“When people have trouble with election – and many do – their real problem is not with the doctrine of election, although they think it is, but with the doctrine of depravity that makes election necessary.”
“The question to settle is: How far did the human race fall when it fell? Did man fall upward? That is the view of secular evolutionists…. Did man fall part way but not the whole way, so that he is damaged by sin but not ruined? That is the view of Pelagians or Arminians. It affirms that we are affected by sin but insists that we nevertheless possess the ability to turn from it and believe in Christ when the gospel is offered – by our own power. Or did man fall the whole way so that he is no longer capable of making even the smallest movement back toward God unless God first reaches down and performs the miracle of the new birth in him? That is the view of Scripture.”
“The Bible says that we are ‘dead in…transgressions and sins’ (Eph. 2:11). It says, ‘There is no one…who seeks God’ (Rom. 3:11). Jesus declared, ‘No one can come to me unless the Father who sent me draws him’ (John 6:44). It is written in Genesis: ‘The LORD saw how great man’s wickedness on the earth had become, and that every inclination of the thoughts of his heart was only evil all the time’ (Gen. 6:5).”
“What good could God possibly foresee in hearts that are dead in transgressions and sins and inclined only to evil all the time? What good could God anticipate in people who cannot come to him and do not even seek him unless he first draws them to himself. If that is the situation, as the Bible says it is, then the only way any man or woman can be saved is by the sovereign election of God by which he first chooses some for salvation and then leads them to faith” (p. 16-17).

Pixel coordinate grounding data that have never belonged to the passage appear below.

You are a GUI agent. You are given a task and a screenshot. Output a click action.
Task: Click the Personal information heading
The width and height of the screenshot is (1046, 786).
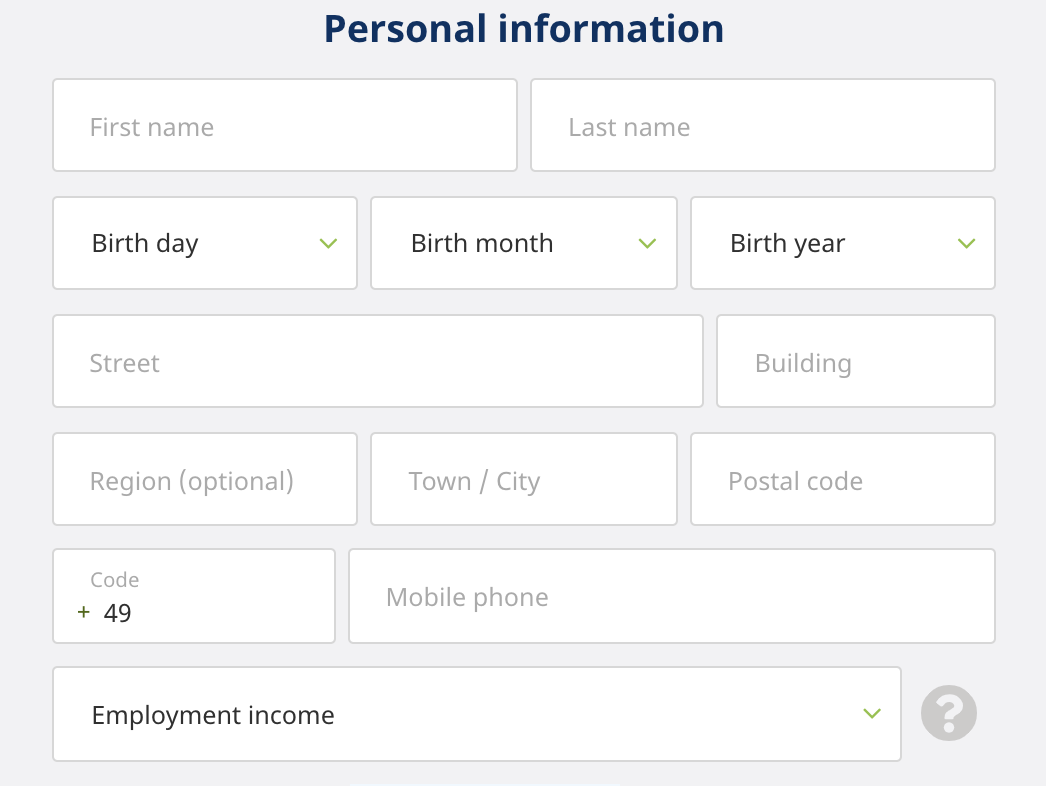(523, 29)
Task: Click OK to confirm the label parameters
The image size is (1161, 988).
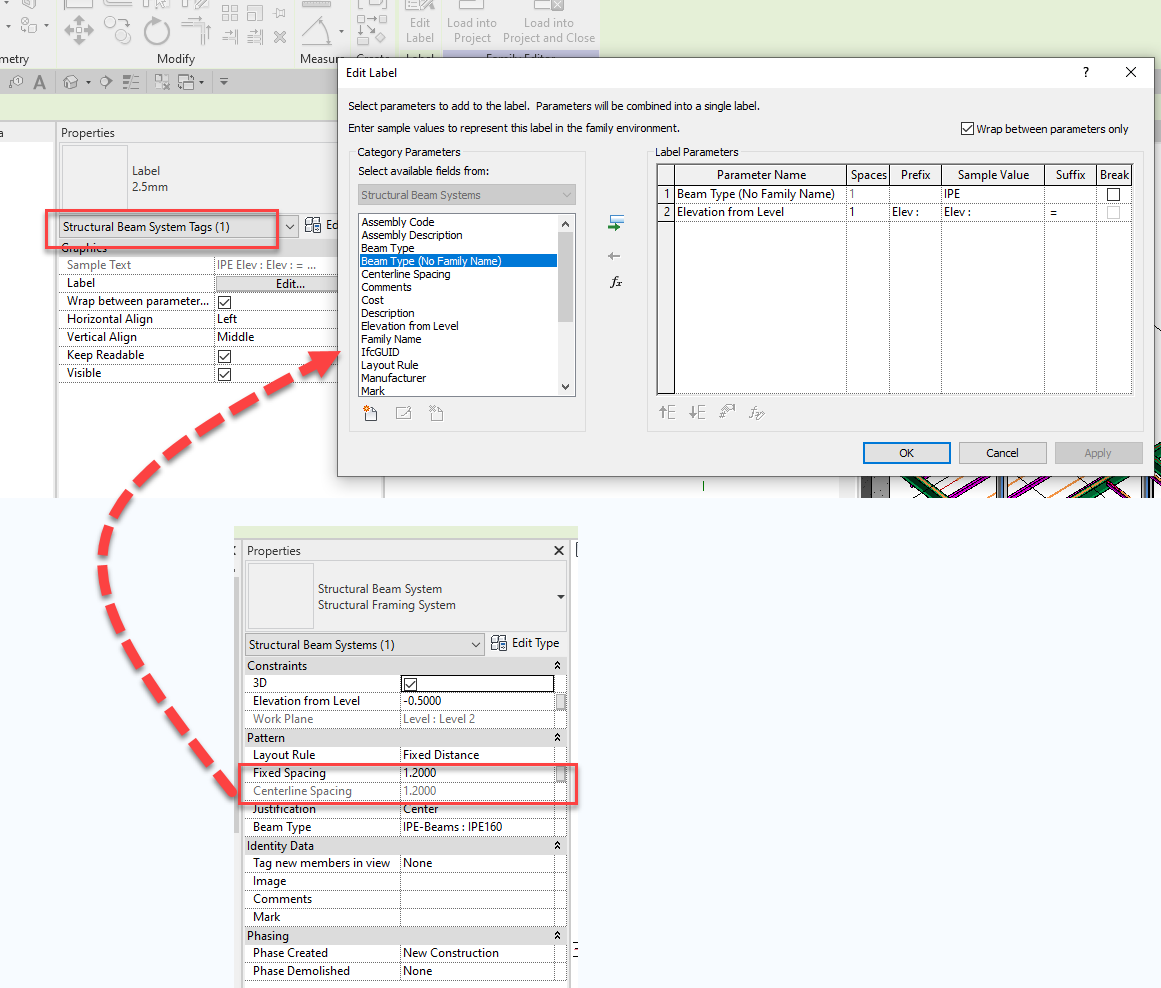Action: [x=906, y=452]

James Montgomery Boice, Ephesians (Grand Rapids: Baker, 1997).
Note: Arminians may object to the statement that they affirm fallen human beings are "affected by sin but insist that we nevertheless possess the ability to turn from it and believe in Christ when the gospel is offered – by our own power." The Arminian doctrine of prevenient grace indeed tacitly acknowledges total depravity but effectively no one is influenced by it... still leaving room for boasting because it does not answer why one person responds positively to the gospel and not his neighbor (when both are under preveneint grace). Why did God give one man a positive inclination to the gospel and not the other when he created him. It was not grace that makes these two human beings to differ (since both had grace) but something else, a positive inner virture that one has that inclines him to believe the truth of the gospel that the other does not. The Bible teaches that grace is not a reward for faith but the cause of it. Jesus Christ providedes EVERYTHING we need for salvation, including a nw heart to believe.
Next, while I agree with what Boice declares here overall, it would appear to me that election and total depravity are both offensive to human beings because both point to the utter impotence of man to help himself and the necessity of a supernatual intervention of God if any man is to be saved.